═══ Supplied data
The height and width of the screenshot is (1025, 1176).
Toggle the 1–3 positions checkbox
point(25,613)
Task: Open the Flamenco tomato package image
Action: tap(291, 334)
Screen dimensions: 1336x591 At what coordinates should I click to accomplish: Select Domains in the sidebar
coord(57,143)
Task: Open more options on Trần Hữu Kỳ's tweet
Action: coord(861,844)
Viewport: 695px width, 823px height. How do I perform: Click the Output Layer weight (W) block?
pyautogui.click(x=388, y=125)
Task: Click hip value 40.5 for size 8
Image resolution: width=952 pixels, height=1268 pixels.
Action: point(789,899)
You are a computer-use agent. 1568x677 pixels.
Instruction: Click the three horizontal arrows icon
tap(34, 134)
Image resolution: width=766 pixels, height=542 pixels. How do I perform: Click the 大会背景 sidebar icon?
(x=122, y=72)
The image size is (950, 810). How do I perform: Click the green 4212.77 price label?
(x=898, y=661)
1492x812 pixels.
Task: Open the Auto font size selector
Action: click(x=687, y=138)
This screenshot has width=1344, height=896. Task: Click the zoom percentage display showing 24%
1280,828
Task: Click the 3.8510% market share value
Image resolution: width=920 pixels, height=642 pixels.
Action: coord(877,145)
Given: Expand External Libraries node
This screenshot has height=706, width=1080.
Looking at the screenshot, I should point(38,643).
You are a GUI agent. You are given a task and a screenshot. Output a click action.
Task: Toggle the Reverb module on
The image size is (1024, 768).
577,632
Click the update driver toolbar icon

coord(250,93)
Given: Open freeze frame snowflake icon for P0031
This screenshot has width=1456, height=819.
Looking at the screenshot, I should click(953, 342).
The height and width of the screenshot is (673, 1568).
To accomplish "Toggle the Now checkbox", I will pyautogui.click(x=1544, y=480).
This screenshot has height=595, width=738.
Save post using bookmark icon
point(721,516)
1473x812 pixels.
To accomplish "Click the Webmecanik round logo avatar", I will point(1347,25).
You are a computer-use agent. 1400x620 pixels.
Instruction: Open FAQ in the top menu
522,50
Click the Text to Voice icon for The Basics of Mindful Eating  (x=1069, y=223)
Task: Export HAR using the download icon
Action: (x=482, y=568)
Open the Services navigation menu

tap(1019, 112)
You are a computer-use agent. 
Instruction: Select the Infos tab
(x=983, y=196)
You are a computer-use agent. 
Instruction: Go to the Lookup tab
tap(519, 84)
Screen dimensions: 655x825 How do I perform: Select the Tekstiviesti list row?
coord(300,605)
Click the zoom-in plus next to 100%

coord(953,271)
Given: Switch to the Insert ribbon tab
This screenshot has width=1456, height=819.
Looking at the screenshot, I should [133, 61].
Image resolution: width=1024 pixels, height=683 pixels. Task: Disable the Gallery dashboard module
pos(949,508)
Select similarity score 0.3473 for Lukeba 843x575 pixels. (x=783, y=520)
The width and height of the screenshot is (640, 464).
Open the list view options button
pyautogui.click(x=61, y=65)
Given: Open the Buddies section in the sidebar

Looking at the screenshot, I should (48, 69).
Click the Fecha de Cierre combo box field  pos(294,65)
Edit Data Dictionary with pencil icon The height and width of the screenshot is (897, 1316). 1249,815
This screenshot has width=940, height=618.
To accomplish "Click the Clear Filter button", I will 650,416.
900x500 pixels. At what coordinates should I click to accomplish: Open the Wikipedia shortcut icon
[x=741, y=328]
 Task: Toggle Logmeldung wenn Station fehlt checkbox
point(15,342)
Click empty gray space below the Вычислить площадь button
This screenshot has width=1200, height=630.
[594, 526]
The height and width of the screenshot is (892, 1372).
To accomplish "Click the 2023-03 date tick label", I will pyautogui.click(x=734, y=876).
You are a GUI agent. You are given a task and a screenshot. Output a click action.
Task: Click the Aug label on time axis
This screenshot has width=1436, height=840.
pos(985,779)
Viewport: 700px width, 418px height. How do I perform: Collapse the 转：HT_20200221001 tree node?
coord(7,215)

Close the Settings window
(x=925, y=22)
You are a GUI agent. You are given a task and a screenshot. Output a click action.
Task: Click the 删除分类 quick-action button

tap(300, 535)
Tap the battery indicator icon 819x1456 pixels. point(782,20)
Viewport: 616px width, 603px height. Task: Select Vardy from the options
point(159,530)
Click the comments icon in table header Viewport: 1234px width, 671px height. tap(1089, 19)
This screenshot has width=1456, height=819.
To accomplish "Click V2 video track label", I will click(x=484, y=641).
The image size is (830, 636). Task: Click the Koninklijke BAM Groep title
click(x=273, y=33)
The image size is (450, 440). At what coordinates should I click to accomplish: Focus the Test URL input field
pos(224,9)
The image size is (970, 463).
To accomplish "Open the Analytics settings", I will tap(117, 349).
══════
### Description of the task
Copy every one of the entries above word for word.

### Output
The height and width of the screenshot is (1025, 1176).
Toggle the 1–3 positions checkbox
point(25,613)
Task: Open the Flamenco tomato package image
Action: tap(291, 334)
Screen dimensions: 1336x591 At what coordinates should I click to accomplish: Select Domains in the sidebar
coord(57,143)
Task: Open more options on Trần Hữu Kỳ's tweet
Action: coord(861,844)
Viewport: 695px width, 823px height. How do I perform: Click the Output Layer weight (W) block?
pyautogui.click(x=388, y=125)
Task: Click hip value 40.5 for size 8
Image resolution: width=952 pixels, height=1268 pixels.
Action: point(789,899)
You are a computer-use agent. 1568x677 pixels.
Instruction: Click the three horizontal arrows icon
tap(34, 134)
Image resolution: width=766 pixels, height=542 pixels. How do I perform: Click the 大会背景 sidebar icon?
(x=122, y=72)
The image size is (950, 810). How do I perform: Click the green 4212.77 price label?
(x=898, y=661)
1492x812 pixels.
Task: Open the Auto font size selector
Action: click(x=687, y=138)
This screenshot has width=1344, height=896. Task: Click the zoom percentage display showing 24%
1280,828
Task: Click the 3.8510% market share value
Image resolution: width=920 pixels, height=642 pixels.
Action: coord(877,145)
Given: Expand External Libraries node
This screenshot has height=706, width=1080.
Looking at the screenshot, I should point(38,643).
You are a GUI agent. You are given a task and a screenshot. Output a click action.
Task: Toggle the Reverb module on
The image size is (1024, 768).
577,632
Click the update driver toolbar icon

coord(250,93)
Given: Open freeze frame snowflake icon for P0031
This screenshot has width=1456, height=819.
Looking at the screenshot, I should click(953, 342).
The height and width of the screenshot is (673, 1568).
To accomplish "Toggle the Now checkbox", I will pyautogui.click(x=1544, y=480).
This screenshot has height=595, width=738.
Save post using bookmark icon
point(721,516)
1473x812 pixels.
To accomplish "Click the Webmecanik round logo avatar", I will point(1347,25).
You are a computer-use agent. 1400x620 pixels.
Instruction: Open FAQ in the top menu
522,50
Click the Text to Voice icon for The Basics of Mindful Eating  (x=1069, y=223)
Task: Export HAR using the download icon
Action: (x=482, y=568)
Open the Services navigation menu

tap(1019, 112)
You are a computer-use agent. 
Instruction: Select the Infos tab
(x=983, y=196)
You are a computer-use agent. 
Instruction: Go to the Lookup tab
tap(519, 84)
Screen dimensions: 655x825 How do I perform: Select the Tekstiviesti list row?
coord(300,605)
Click the zoom-in plus next to 100%

coord(953,271)
Given: Switch to the Insert ribbon tab
This screenshot has width=1456, height=819.
Looking at the screenshot, I should [133, 61].
Image resolution: width=1024 pixels, height=683 pixels. Task: Disable the Gallery dashboard module
pos(949,508)
Select similarity score 0.3473 for Lukeba 843x575 pixels. (x=783, y=520)
The width and height of the screenshot is (640, 464).
Open the list view options button
pyautogui.click(x=61, y=65)
Given: Open the Buddies section in the sidebar

Looking at the screenshot, I should (48, 69).
Click the Fecha de Cierre combo box field  pos(294,65)
Edit Data Dictionary with pencil icon The height and width of the screenshot is (897, 1316). 1249,815
This screenshot has width=940, height=618.
To accomplish "Click the Clear Filter button", I will 650,416.
900x500 pixels. At what coordinates should I click to accomplish: Open the Wikipedia shortcut icon
[x=741, y=328]
 Task: Toggle Logmeldung wenn Station fehlt checkbox
point(15,342)
Click empty gray space below the Вычислить площадь button
This screenshot has width=1200, height=630.
[594, 526]
The height and width of the screenshot is (892, 1372).
To accomplish "Click the 2023-03 date tick label", I will pyautogui.click(x=734, y=876).
You are a GUI agent. You are given a task and a screenshot. Output a click action.
Task: Click the Aug label on time axis
This screenshot has width=1436, height=840.
pos(985,779)
Viewport: 700px width, 418px height. How do I perform: Collapse the 转：HT_20200221001 tree node?
coord(7,215)

Close the Settings window
(x=925, y=22)
You are a GUI agent. You are given a task and a screenshot. Output a click action.
Task: Click the 删除分类 quick-action button

tap(300, 535)
Tap the battery indicator icon 819x1456 pixels. point(782,20)
Viewport: 616px width, 603px height. Task: Select Vardy from the options
point(159,530)
Click the comments icon in table header Viewport: 1234px width, 671px height. tap(1089, 19)
This screenshot has width=1456, height=819.
To accomplish "Click V2 video track label", I will click(x=484, y=641).
The image size is (830, 636). Task: Click the Koninklijke BAM Groep title
click(x=273, y=33)
The image size is (450, 440). At what coordinates should I click to accomplish: Focus the Test URL input field
pos(224,9)
The image size is (970, 463).
To accomplish "Open the Analytics settings", I will tap(117, 349).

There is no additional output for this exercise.